Item position entries:
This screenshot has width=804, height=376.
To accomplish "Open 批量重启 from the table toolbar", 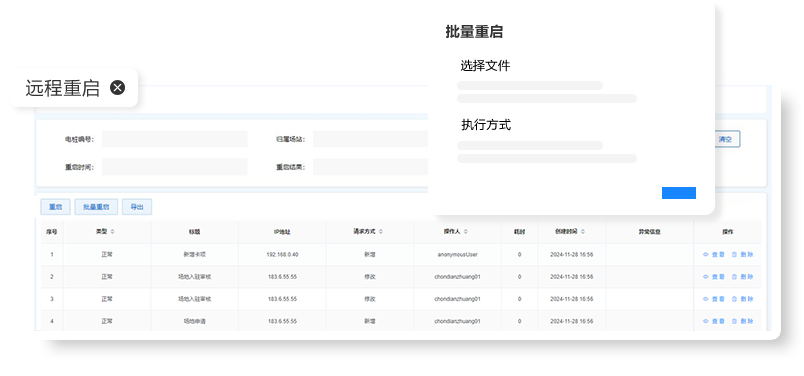I will (96, 207).
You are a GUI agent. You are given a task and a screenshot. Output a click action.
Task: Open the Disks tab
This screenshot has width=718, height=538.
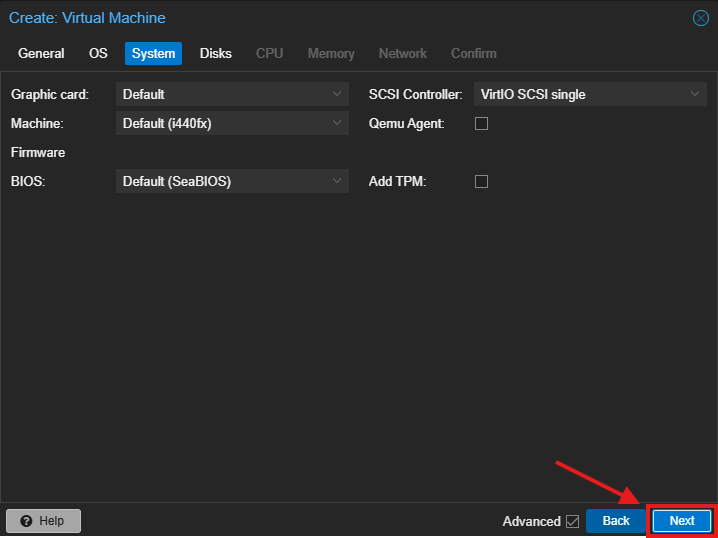pos(216,54)
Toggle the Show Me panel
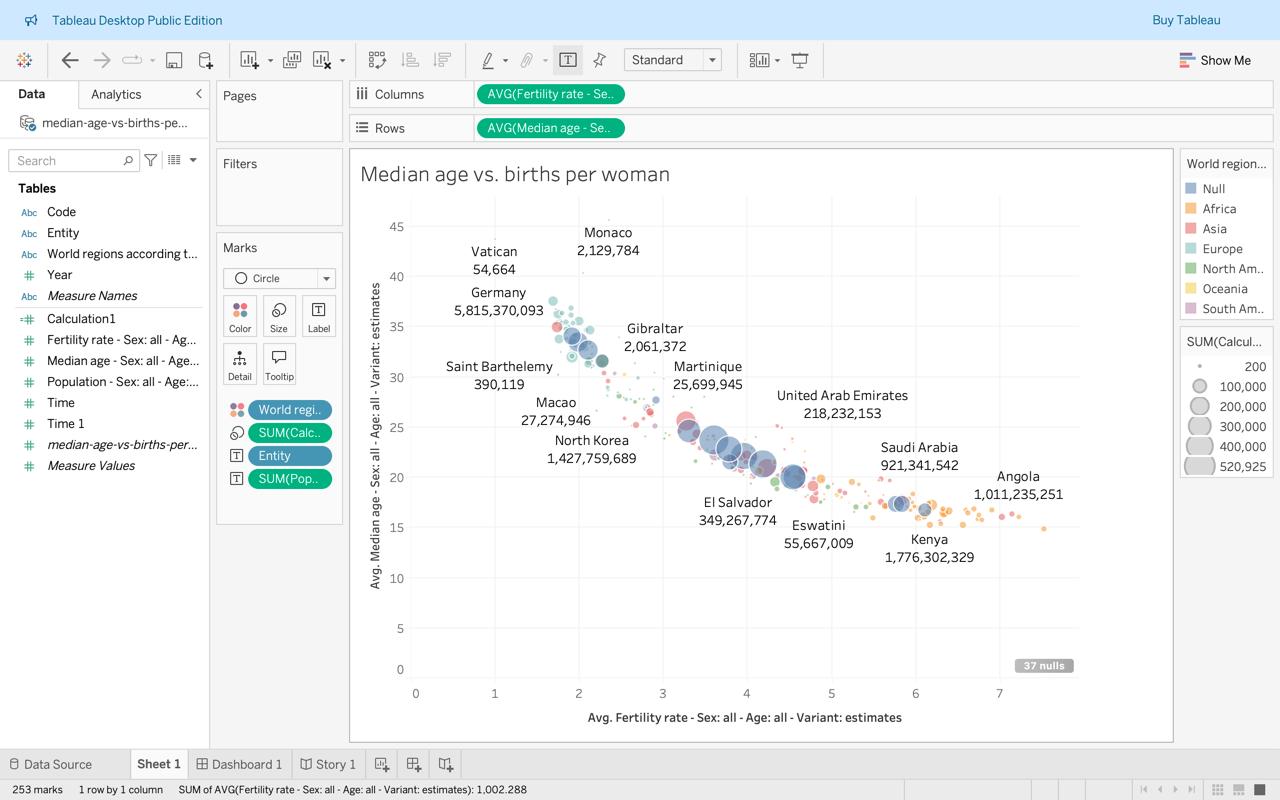1280x800 pixels. tap(1215, 60)
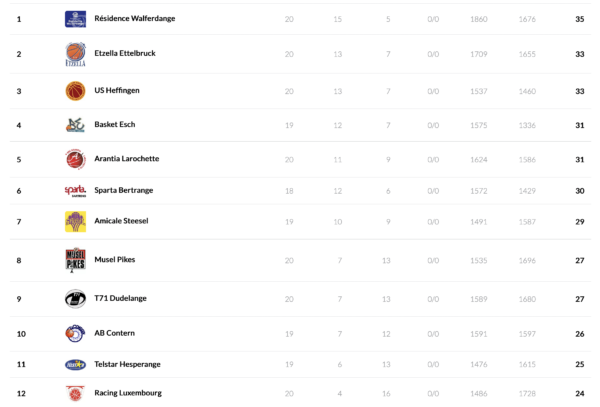Viewport: 600px width, 407px height.
Task: Open the Musel Pikes logo
Action: pos(75,260)
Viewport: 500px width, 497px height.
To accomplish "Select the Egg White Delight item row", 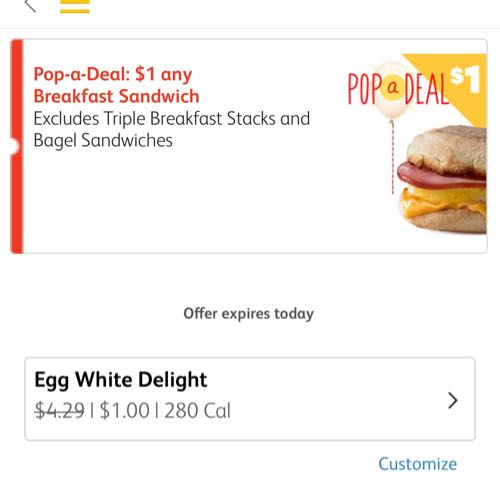I will (x=250, y=399).
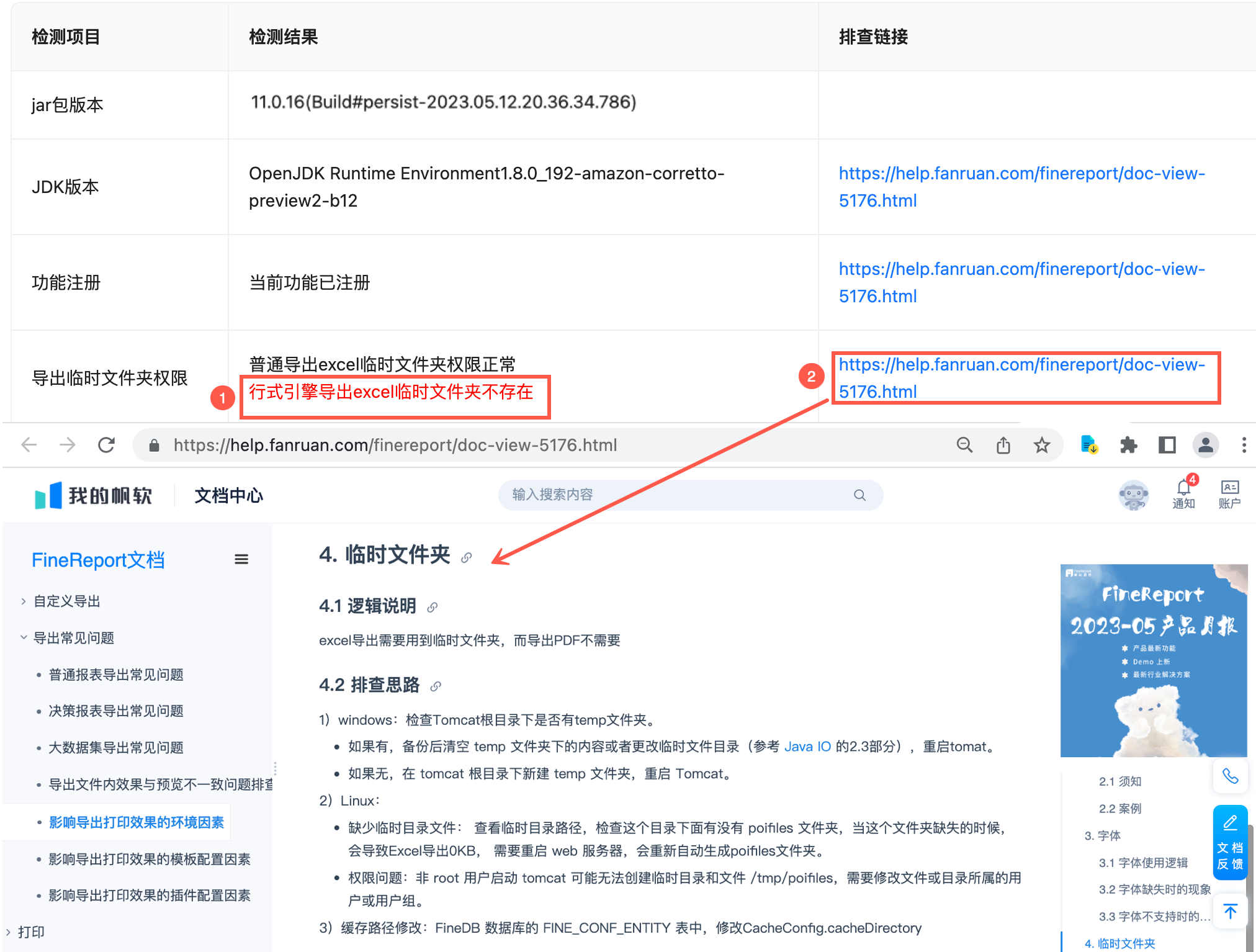Open the Java IO hyperlink
This screenshot has width=1256, height=952.
807,747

TASK PROMPT:
Copy the lines from the one containing "You are a GUI" to the one containing "Action: pos(75,260)", swapping "Disks" for "Volumes" and keeping everything else the same. Leave the pictures out.

FULL RESPONSE:
You are a GUI agent. You are given a task and a screenshot. Output a click action.
Task: Open the Volumes tab
This screenshot has width=718, height=538.
pos(216,54)
Toggle the Show Me panel
1280x800 pixels. tap(1215, 60)
Viewport: 600px width, 407px height.
Task: Open the Musel Pikes logo
Action: pos(75,260)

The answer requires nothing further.